Punctuation can be as thrilling as grammar: The wrongly maligned semicolon magicking a comma-spliced run-on sentence into an elegant complex thought; the jocular, informal em dash heralding an impending related tangent, explanation, elaboration, or contradiction that reflects so well the way many of us think and talk.

We’re off to a good start, as I certainly like both semicolons and dashes.

Let’s start with the most egregious punctuation violation: If you are still using two spaces after a period, I invite you to stop it. That convention is a relic of the earliest days of typography, and using it may make you look like a dinosaur. Of course, you are welcome to continue insisting upon it, but let’s acknowledge that it’s a bit of an affectation, like wearing a monocle, isn’t it?

And here’s the skinny on ellipses: No more does the venerated world of publishing add a persnickety little space between each dot. Close those puppies right on up…just like that…

Oh, and I have comments regarding both these tidbits of advice!

Sure, you can quit using two spaces after a period, but you know what else you can do? Type with two spaces and then uses find and replace to magically turn them all into single spaces. EVEN IF you type with one space, I suggest you do a find and replace at the end as part of your final formatting job, because there are always some instances where you have two spaces and didn’t realize that. I do three rounds of find and replace to be sure I get them all.
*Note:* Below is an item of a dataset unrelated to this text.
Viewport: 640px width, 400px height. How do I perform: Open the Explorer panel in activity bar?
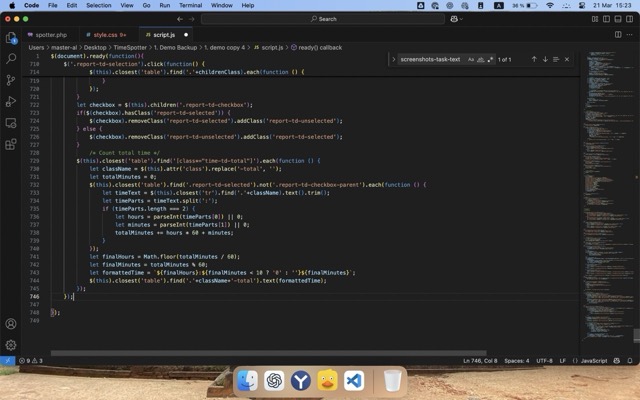(11, 38)
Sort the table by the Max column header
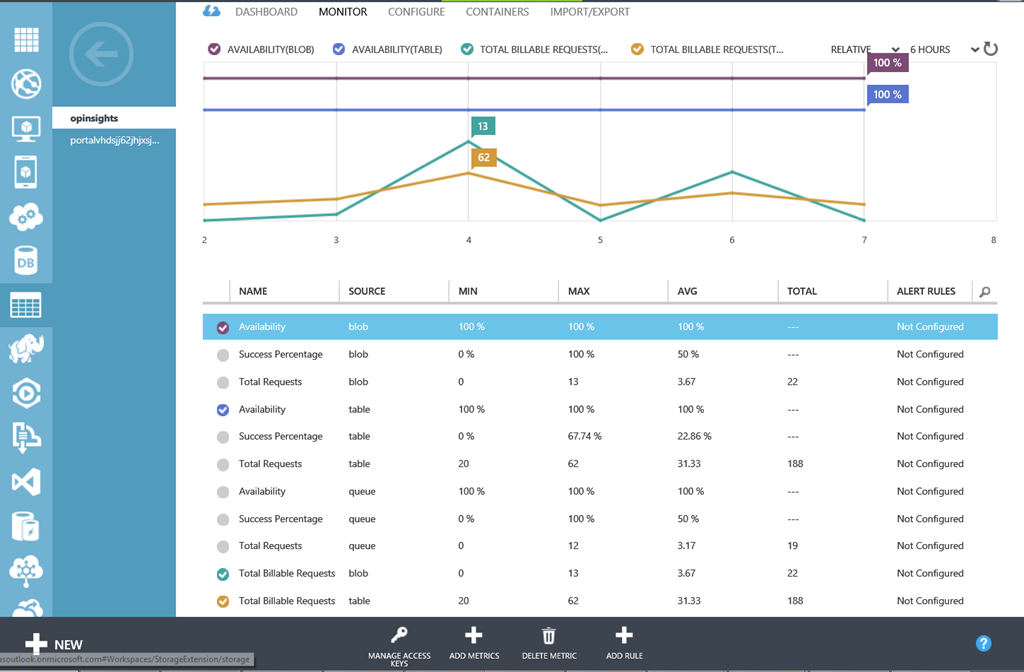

Otherwise the occasional triple or quadruple space does not get corrected.

I did change from two spaces to one, but ONLY when I hurt my right thumb badly enough that I quit using it at all when typing. If you’re re-training yourself to use your left thumb on the space bar, that is an excellent time to also train yourself to only hit the space bar once. But it’s absolutely no trouble to change two spaces to one, so there is no need to bother re-training your typing habit if you don’t feel like it.
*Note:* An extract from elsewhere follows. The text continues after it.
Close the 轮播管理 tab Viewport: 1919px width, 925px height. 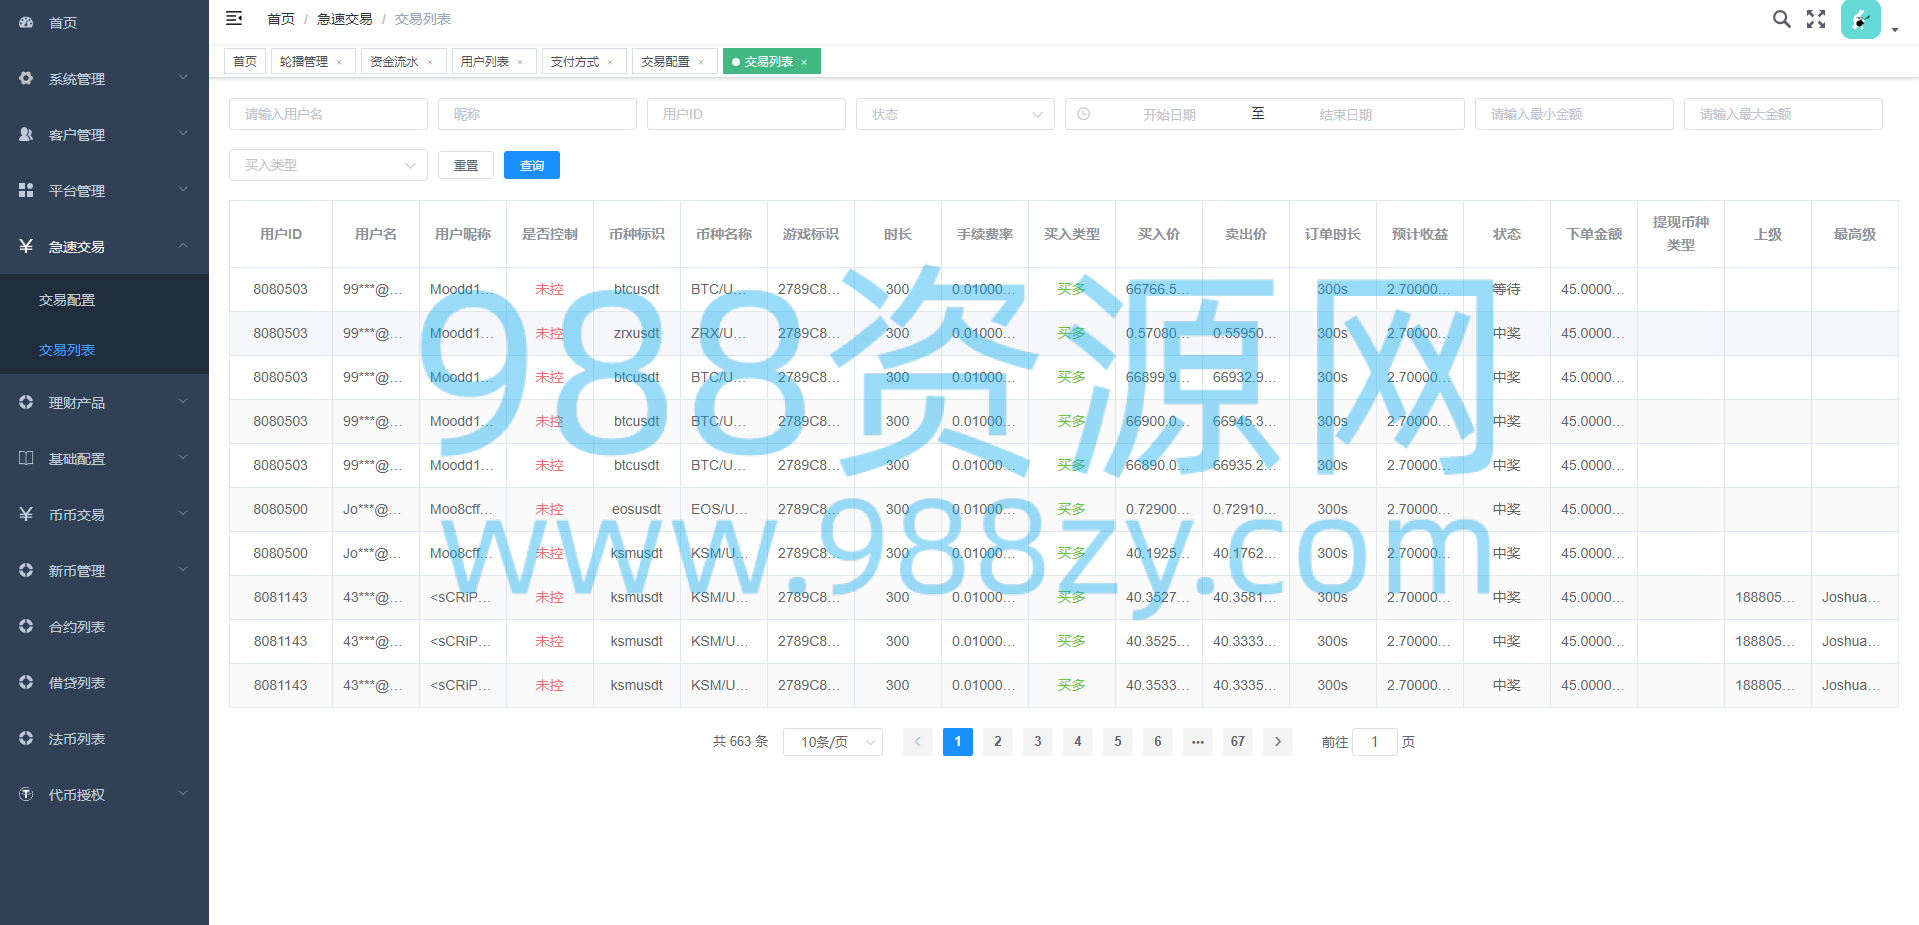point(339,62)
Also, the best way to do ellipses is space … space, and the reason for that is twofold.

First, if you open them up space . space . space . space, then when right-and-left justified, the spaces between the dots is going to get stretched out weirdly and that is going to happen not just occasionally, but all the time. Also, when the text is re-sized in ereaders, you are certain to wind up with two dots on one line and the other dot on the next line, and that looks stupid. Keeping the three dots together will prevent both of those problems.
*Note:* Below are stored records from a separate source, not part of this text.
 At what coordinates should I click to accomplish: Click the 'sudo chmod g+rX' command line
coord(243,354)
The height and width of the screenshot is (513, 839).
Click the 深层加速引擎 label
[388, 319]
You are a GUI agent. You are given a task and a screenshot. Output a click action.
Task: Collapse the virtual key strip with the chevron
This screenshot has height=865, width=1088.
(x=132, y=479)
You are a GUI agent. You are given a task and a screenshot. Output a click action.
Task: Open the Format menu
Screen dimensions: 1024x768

Second, if you close them all the way up with no spaces on either side of the ellipse, then longword…longword is going to screw up the spacing of words and lines in the ebook when the font is re-sized. His tendency toward, what is the right term…sesquipedalianism…could be somewhat exasperating, she thought. Look at that. With no spaces, term…sesquipedalianism…could is going to be forced onto one line in many ereaders and that is going to look just terrible. Spaces on both sides of the … prevent that from happening.

That is also why I really, honestly prefer dashes with spaces, and to avoid them being so long, en-dashes with spaces. But that is never done, so I resignedly use em-dashes with no spaces even though this also screws up word and line spacing on ereaders. But for ellipese, there’s no set-in-stone standard and you can get away with different choices, so space … space is allowed and that is what looks best, and I am not going to change my mind about that.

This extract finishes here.